Running Large Language Models on Your GPU without Ollama: The Ultimate Guide in 2025

Congratulations. You are taking a step in the right direction learning about Large Language Models. This is great. The road ahead is exciting and very perilous. But I can assure you it will be an amazing ride learning about all of the exciting things happening in the wonderful world of AI.

While libraries and applications such as vLLM and Ollama allow us to host LLMs efficiently without any hassle it is always good to go back to basics so as to learn how these huge libraries may be processing things in the backend.

Why GPU Acceleration Matters

Modern LLMs are computational behemoths that require serious processing power. Your GPU is the secret weapon that transforms these models from theoretical concepts into practical, responsive AI assistants. By leveraging GPU acceleration, you can run state-of-the-art language models right on your personal computer, opening up a world of possibilities for developers, researchers, and AI enthusiasts.

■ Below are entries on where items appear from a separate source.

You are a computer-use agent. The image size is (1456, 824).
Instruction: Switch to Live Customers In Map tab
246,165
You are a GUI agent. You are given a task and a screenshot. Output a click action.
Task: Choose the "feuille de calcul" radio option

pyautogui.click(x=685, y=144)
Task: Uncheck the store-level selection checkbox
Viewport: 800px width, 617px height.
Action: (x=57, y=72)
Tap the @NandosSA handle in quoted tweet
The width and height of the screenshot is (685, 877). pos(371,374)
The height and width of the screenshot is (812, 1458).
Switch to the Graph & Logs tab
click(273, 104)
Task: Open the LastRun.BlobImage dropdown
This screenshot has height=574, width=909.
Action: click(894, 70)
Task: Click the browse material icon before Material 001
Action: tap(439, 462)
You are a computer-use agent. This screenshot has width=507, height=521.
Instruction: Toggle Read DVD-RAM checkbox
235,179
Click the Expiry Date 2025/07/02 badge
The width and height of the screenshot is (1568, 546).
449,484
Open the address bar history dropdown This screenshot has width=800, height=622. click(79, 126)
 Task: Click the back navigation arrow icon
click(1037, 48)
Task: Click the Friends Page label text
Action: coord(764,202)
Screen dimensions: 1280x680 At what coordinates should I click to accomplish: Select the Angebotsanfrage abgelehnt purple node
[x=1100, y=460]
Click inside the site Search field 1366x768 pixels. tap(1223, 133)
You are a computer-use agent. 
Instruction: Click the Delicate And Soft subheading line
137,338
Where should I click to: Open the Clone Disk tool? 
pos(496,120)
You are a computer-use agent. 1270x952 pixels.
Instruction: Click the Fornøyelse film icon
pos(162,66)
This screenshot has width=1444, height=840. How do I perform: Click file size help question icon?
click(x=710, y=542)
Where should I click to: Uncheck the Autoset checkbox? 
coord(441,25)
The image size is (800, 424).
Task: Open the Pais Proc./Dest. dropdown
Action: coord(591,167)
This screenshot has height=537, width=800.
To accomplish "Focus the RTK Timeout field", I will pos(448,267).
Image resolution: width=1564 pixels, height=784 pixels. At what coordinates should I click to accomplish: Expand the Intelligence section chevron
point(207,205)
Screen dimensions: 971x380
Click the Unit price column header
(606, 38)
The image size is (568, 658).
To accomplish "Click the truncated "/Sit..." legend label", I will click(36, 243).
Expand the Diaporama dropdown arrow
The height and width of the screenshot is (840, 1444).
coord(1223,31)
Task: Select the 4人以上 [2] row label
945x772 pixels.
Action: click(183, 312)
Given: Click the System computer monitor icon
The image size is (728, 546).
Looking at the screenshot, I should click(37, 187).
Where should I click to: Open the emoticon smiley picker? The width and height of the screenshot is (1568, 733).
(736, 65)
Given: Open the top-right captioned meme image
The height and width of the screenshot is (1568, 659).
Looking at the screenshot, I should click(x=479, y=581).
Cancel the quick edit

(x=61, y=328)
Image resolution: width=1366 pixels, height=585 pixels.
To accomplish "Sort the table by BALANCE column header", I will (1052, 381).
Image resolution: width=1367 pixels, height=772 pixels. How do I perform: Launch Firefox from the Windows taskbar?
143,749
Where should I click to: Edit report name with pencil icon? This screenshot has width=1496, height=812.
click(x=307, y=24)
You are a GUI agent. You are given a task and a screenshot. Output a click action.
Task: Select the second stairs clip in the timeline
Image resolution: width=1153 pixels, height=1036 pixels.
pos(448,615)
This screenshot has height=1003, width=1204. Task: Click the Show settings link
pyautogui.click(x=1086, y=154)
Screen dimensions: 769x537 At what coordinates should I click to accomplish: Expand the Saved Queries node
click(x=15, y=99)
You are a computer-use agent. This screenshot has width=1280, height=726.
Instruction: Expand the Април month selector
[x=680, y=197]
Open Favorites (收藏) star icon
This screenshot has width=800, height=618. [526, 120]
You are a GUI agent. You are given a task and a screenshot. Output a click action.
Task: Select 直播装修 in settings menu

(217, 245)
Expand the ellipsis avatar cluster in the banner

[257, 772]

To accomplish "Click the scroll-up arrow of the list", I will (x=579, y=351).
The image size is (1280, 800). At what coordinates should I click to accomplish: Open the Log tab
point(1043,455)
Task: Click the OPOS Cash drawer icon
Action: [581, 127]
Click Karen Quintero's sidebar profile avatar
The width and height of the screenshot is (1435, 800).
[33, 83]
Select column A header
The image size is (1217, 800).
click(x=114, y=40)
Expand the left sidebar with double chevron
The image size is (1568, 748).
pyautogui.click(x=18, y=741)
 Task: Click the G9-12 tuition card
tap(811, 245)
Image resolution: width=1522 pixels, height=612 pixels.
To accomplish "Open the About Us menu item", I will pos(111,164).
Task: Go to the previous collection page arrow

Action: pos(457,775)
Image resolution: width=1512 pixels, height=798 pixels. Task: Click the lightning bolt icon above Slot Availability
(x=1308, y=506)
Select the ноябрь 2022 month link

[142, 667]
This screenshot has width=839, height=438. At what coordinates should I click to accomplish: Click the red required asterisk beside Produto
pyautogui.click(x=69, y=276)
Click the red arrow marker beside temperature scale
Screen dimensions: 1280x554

Preparing Your Machine: Essential Prerequisites

Before diving into LLM deployment, let’s ensure your machine is ready for the challenge. Here’s a quick checklist:

Hardware Verification: You’ll need a modern GPU with sufficient VRAM (>10GB atleast). NVIDIA GPUs are typically the go-to choice for machine learning workloads.
Checking GPU Compatibility: Open your command prompt and run the nvidia-smi command. This command reveals crucial information about your GPU drivers and CUDA version. The output should look something like,
I am assuming you have some programming knowledge here.

Thu Dec 28 15:58:29 2023

+---------------------------------------------------------------------------------------+

| NVIDIA-SMI 535.98 Driver Version: 535.98 CUDA Version: 12.2 |

|-----------------------------------------+----------------------+----------------------+

| GPU Name TCC/WDDM | Bus-Id Disp.A | Volatile Uncorr. ECC |

| Fan Temp Perf Pwr:Usage/Cap | Memory-Usage | GPU-Util Compute M. |

| | | MIG M. |

|=========================================+======================+======================|

| 0 NVIDIA GeForce RTX 3070 ... WDDM | 00000000:01:00.0 Off | N/A |

| N/A 41C P8 11W / 94W | 59MiB / 8192MiB | 0% Default |

| | | N/A |

+-----------------------------------------+----------------------+----------------------+

+---------------------------------------------------------------------------------------+

| Processes: |

| GPU GI CI PID Type Process name GPU Memory |

| ID ID Usage |

|=======================================================================================|

| 0 N/A N/A 8092 C+G ...cal\Postman\app-10.21.0\Postman.exe N/A|

| 0 N/A N/A 8984 C+G C:\Windows\explorer.exe N/A|

+---------------------------------------------------------------------------------------+

Pro Tip: Driver Installation

If nvidia-smi doesn’t return the expected output, head to the official NVIDIA website and download the latest drivers specific to your graphics card. Precision matters here!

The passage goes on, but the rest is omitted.